The banking situation in Australia is far less accommodating of on spec development, however, and makes far more stringent demands of  local developers.

“In Australia, with our banking system in particular, you’ve got to pre-sell a lot of the stock before you get finance,” said Phibbs. “For this reason you don’t get the supply overhang that occurs in other markets, and if you’ve pre sold the stock the only time it can really go belly up is if people bail out on their contracts.”

  • Relying on any one type of strategy in order to address housing affordability is foolhardy and wrong.

    To adequately and properly address issues of affordability, we need a multi-pronged approach.

    This includes planning reform to free up more medium rise development in the middle suburbs, it means taxation reform to reduce the cost of taxation upon new housing such as by reducing or eliminating stamp duty. It also means ceasing to fuel demand through measures such as home owner grants – these if at all should be tied to new housing only in order to encourage new dwelling creation. We also need to consider other measures, such as inclusionary zoning.

    I don't have the full and complete answers but it is a multi-pronged approach and should be viewed as such.

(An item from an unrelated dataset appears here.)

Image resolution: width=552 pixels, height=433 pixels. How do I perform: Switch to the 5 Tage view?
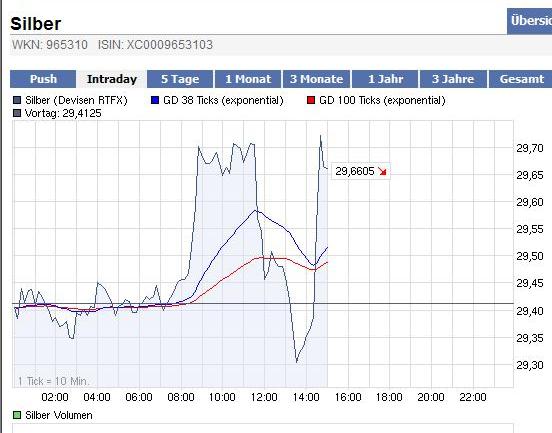click(180, 79)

  • I am broadly in agreement with these conclusions. In my 40 odd years of a planning and development career, in both the private and public sector, it was frequently put to me that if only the company / client / applicant could obtain a greater yield from a site then a 'more affordable' housing product could be provided. In principle such a result might be achieved but in practice the governing factors were primarily the price paid for the land, the total development costs, and what the market was able/prepared to pay. A land or housing product that was produced at a price significantly below the market would in most instances lead to higher demand and resales that would quickly justify significant price increases.
    There is no doubt in my mind that housing prices rose rapidly after banks and finance companies first decided to take a wife's earnings into account in granting a loan, and again when first-home-owner funds became available [this is not to argue against the intended objectives of these provisions but the results don't necessarily ultimately serve the intent].
    I don't believe there are any easy answers to this conundrum, but I do believe we will start to see the gradual development of 'housing cooperatives' that find, fund, and develop their own housing projects in a way to their meet common housing objectives, in a manner broadly based on the principles of the 'Nightingale Model' project in Brunswick, Melbourne, and Christie Walk' in Adelaide.